I no longer make the bûche de noël that I first tried early in the 1980s, including the decorative meringue “mushrooms” sprinkled with cocoa. My dad was so blown away by my effort that he told us one of only two stories shared about his life in a WWII prisoner of war camp. The inmates were allowed to receive care packages. One of the men was a baker. The others gave him the cake and chocolate they’d received, and from them he crafted a Christmas log. When he presented it, the men cried. Because eggs, chocolate and sugar are involved some would pass on a slice today. My sister lives near a fabulous baker and we rely on his talents these days.

Did you add foods to your holiday table to accommodate changing tastes? Have you nodded to the traditions of others who join you through marriage or friendship? Are there stories associated with some of your favorite holiday foods?

Image by John Nisbet from Pixabay 


10 Responses to “Service of Changing Tastes of the Holidays”

  1. lucrezia Said:

    I haven’t the faintest idea what I’d do under those circumstances, so I won’t worry unless faced with said problem. Nature intended us to be omnivores, and it must be for a reason.

  2. Martha Takayama Said:

    I love traditional holidays dishes sweet and savory even when their actual taste is not completely to my liking. I like the sense of continuity, nostalgia and comfort even when I receive fruitcakes filled with candles fruits I don’t truly enjoy. I love sugar cookies, butter cookies, decorated or not. I find the imposition of visitors and guests myriad food restrictions selfish, gauche and thoughtless. I have spent many meals simply concentrating on eating the foods I like and hoping nobody will notice my not eating those I don’t care for. I find it rude and overbearing to make your political preferences into menu demands for other hosts and hostesses. The oppressive and boring concentration on oneselfis contrary to the holiday experience.

  3. Jeanne Byington Said:


    Everything in moderation …says the woman who has been blessed by beautiful gifts of chocolate and feels compelled to taste just one more! You’d think I had a job as a candy taster.

  4. Jeanne Byington Said:


    I love a buffet. That way you can take a ton of your favorite and a bite or none of what you don’t care for and an introductory taste of an experiment and go back for more if it pleases.

  5. Linda Levi Said:

    Linda on Facebook : I must hang with a boring crowd.
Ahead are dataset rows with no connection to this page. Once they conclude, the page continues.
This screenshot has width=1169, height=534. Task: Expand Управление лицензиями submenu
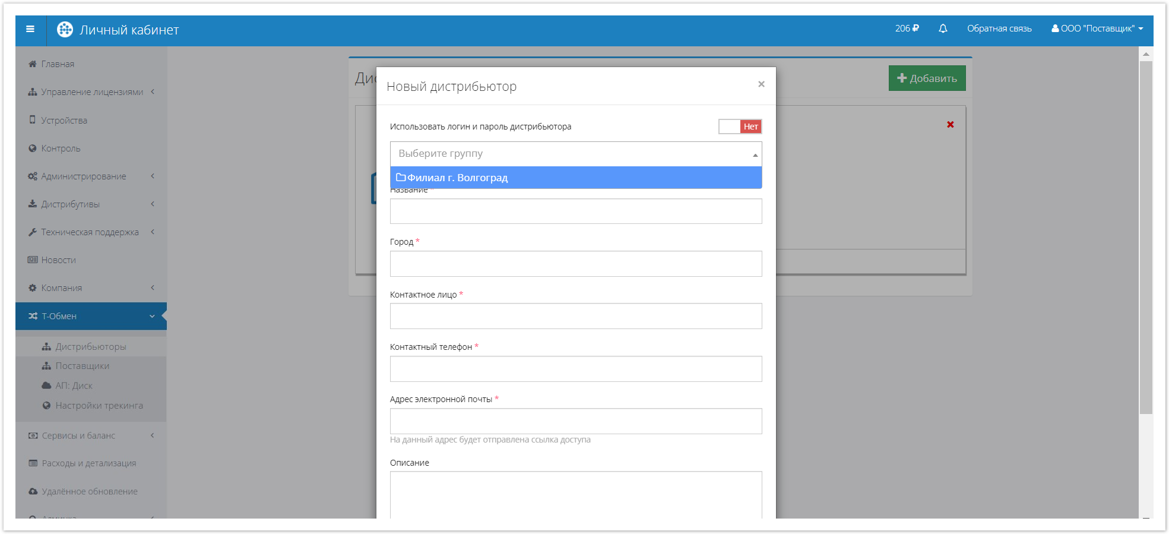[x=91, y=92]
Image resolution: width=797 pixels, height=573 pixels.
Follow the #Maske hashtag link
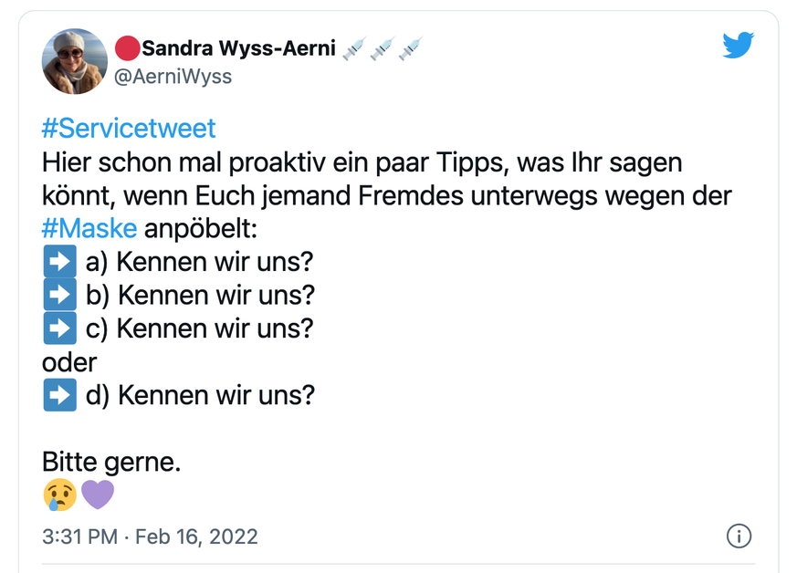(x=89, y=228)
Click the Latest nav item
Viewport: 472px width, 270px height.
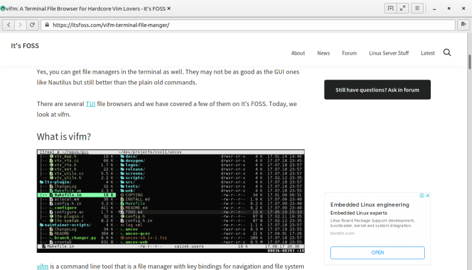[x=428, y=53]
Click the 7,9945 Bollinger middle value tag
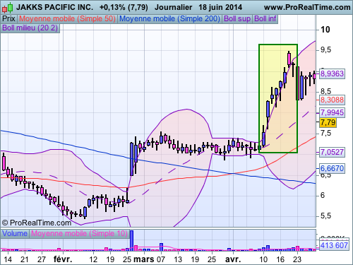 pyautogui.click(x=332, y=112)
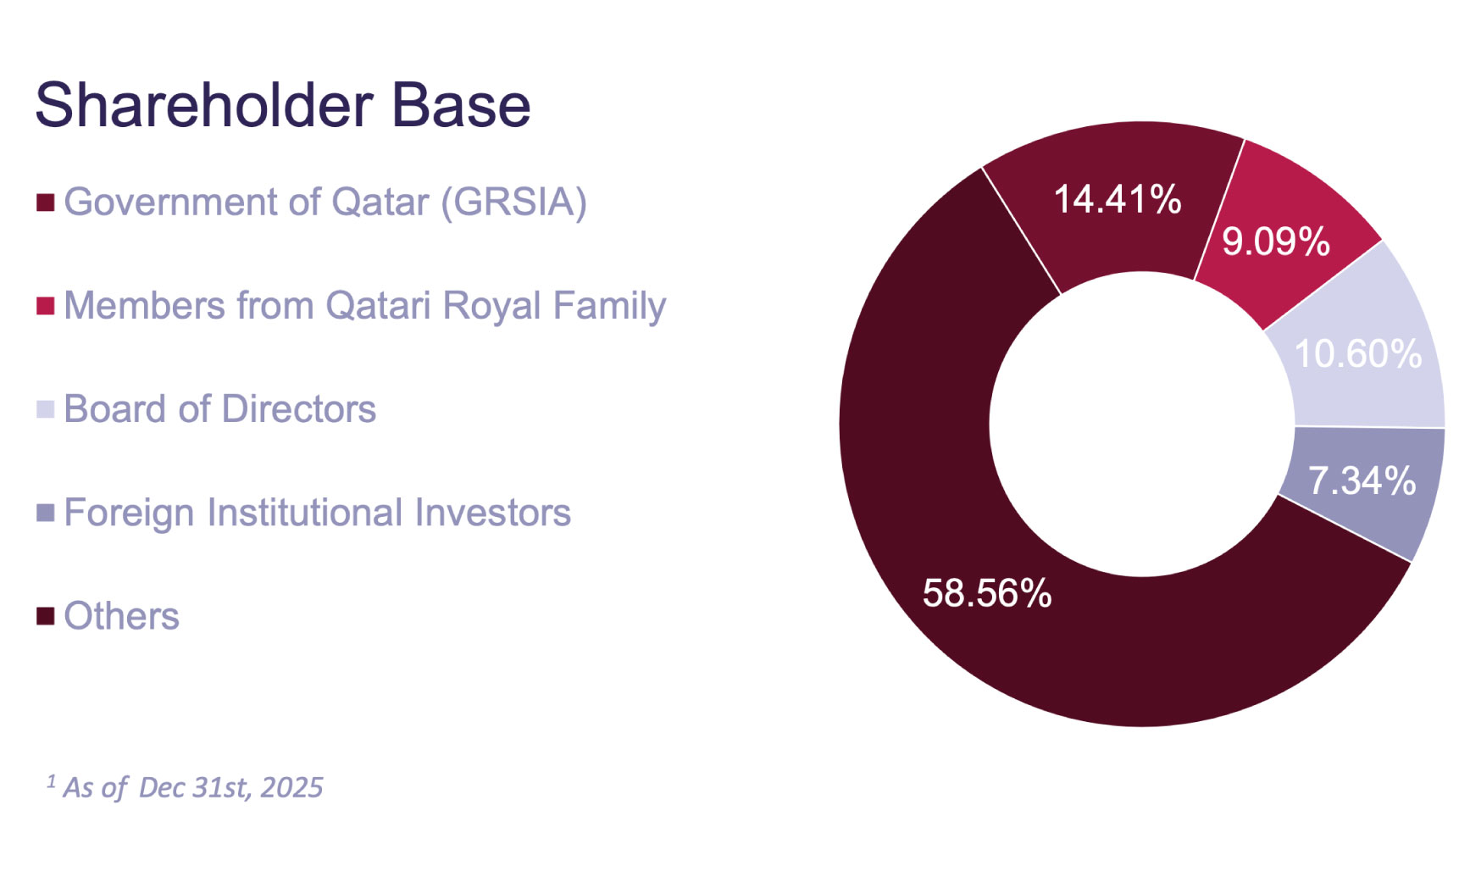Click the Others legend color square

click(46, 617)
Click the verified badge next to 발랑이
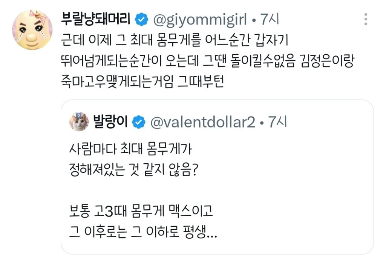This screenshot has height=258, width=386. 139,122
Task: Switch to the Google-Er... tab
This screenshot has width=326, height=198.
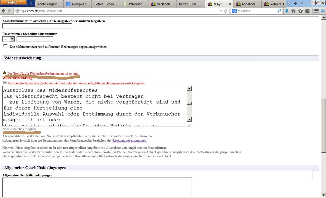Action: [x=78, y=4]
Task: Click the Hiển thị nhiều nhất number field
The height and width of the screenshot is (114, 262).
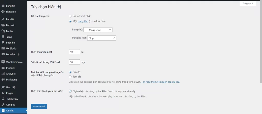Action: (x=74, y=52)
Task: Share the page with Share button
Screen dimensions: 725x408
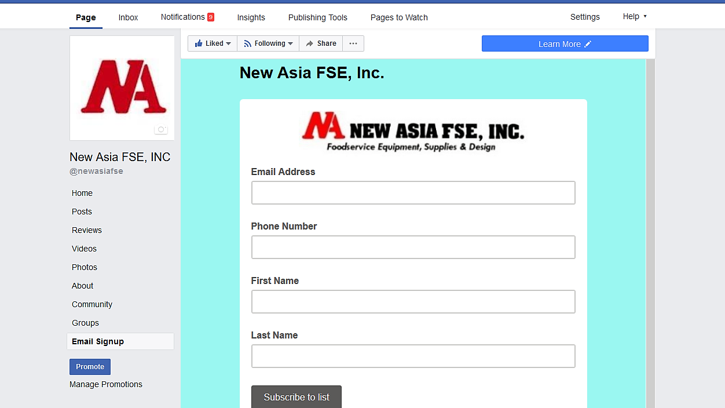Action: pyautogui.click(x=321, y=43)
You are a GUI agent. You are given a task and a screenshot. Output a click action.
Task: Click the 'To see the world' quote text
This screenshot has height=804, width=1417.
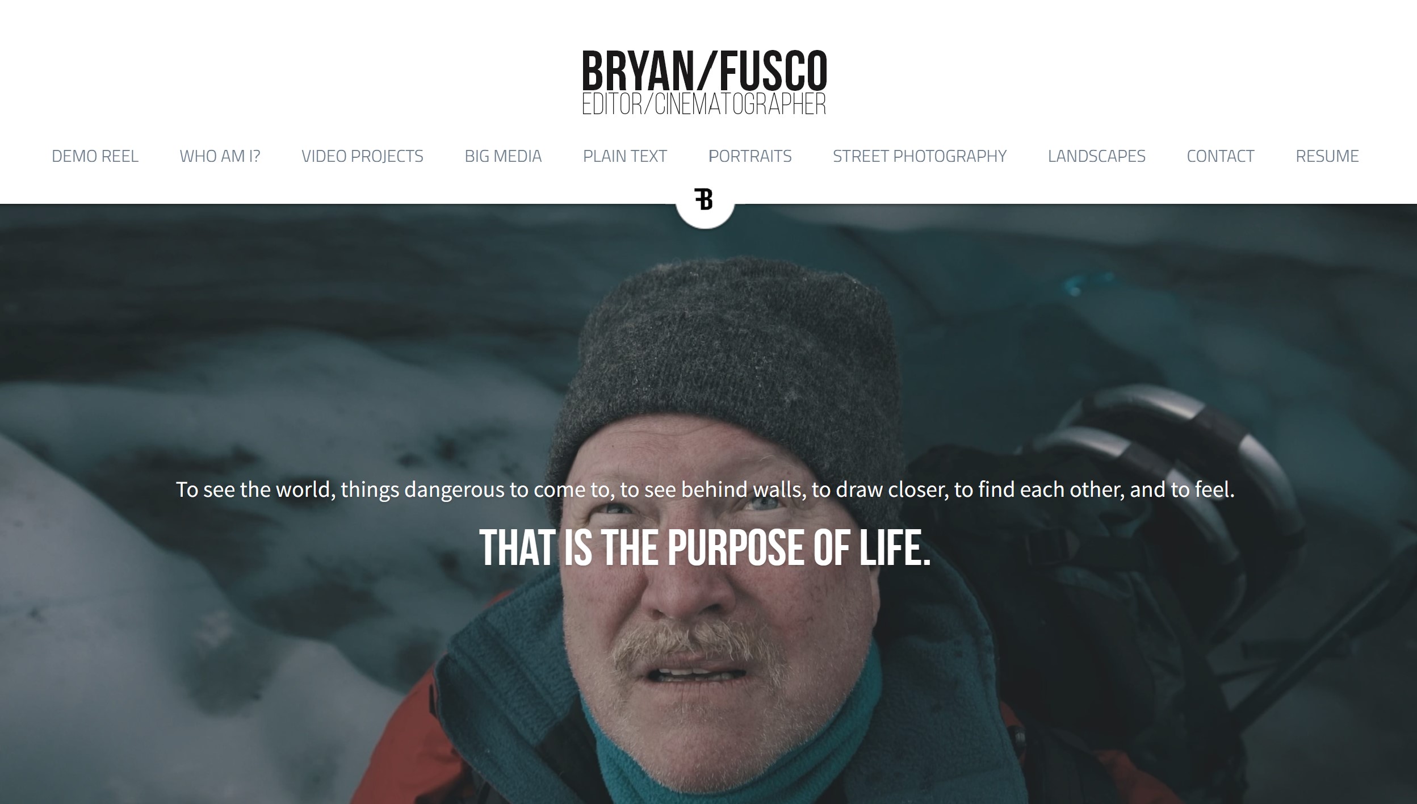tap(705, 489)
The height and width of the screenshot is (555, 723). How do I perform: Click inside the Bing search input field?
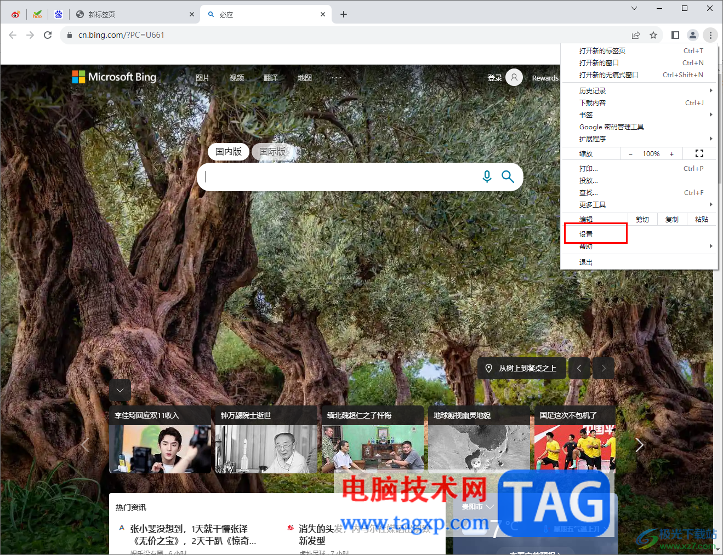pos(340,176)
Same holiday menu year after year. We’re either in a rut or like tradition.

  6. Jeanne Byington Said:


    We were like that for years until we weren’t.

  7. ASK Said:

    I have no patience for people who inform a hostess of their dietary preferences, and they are not invited back. We are omnivores, as someone mentioned previously, and I refuse to bow to PC-correct diets in my own kitchen. If someone has a real health issue, I certainly will accommodate with a special dish.

  8. Eileen Dover Said:

    My family’s traditions have changed throughout the years. Sometimes just going through the motions. Our family has had marriage additions, divorce subtractions, births and deaths. I feel melancholy about the past but forge forward with hopes for the new traditions ahead. It’s a hard time of year for so many. My resolve is to think that “it’s just another Sunday”. Btw, those Christmas cookies look yummy. Best wishes Jeanne for a happy and healthy New Year 2023!

  9. Jeanne Byington Said:


    When my dad was diagnosed with diverticulosis a zillion years ago, he was given a very restrictive diet [which changed and became easier over years]. My mother would warn a hostess not to take offence if he didn’t eat everything. There was always enough he could eat.

    A friend, now deceased, asked me what I was making for a party, and she said she didn’t like it, could I prepare something else, and I said “no.” It was hard for me to say that, but I figured somebody would dislike whatever I ended up making….so why change my plans?

  10. Jeanne Byington Said:


    Thank you! Likewise.

    The pandemic was an eye opener in that I realized that I could enjoy my own company as I did Christmases past with a cast of thousands! I miss the people who are no longer here to celebrate but am amazed at how uncharacteristically cool I am as the celebrations take twists and turns. [P.S. I don’t need a holiday to miss loved ones.]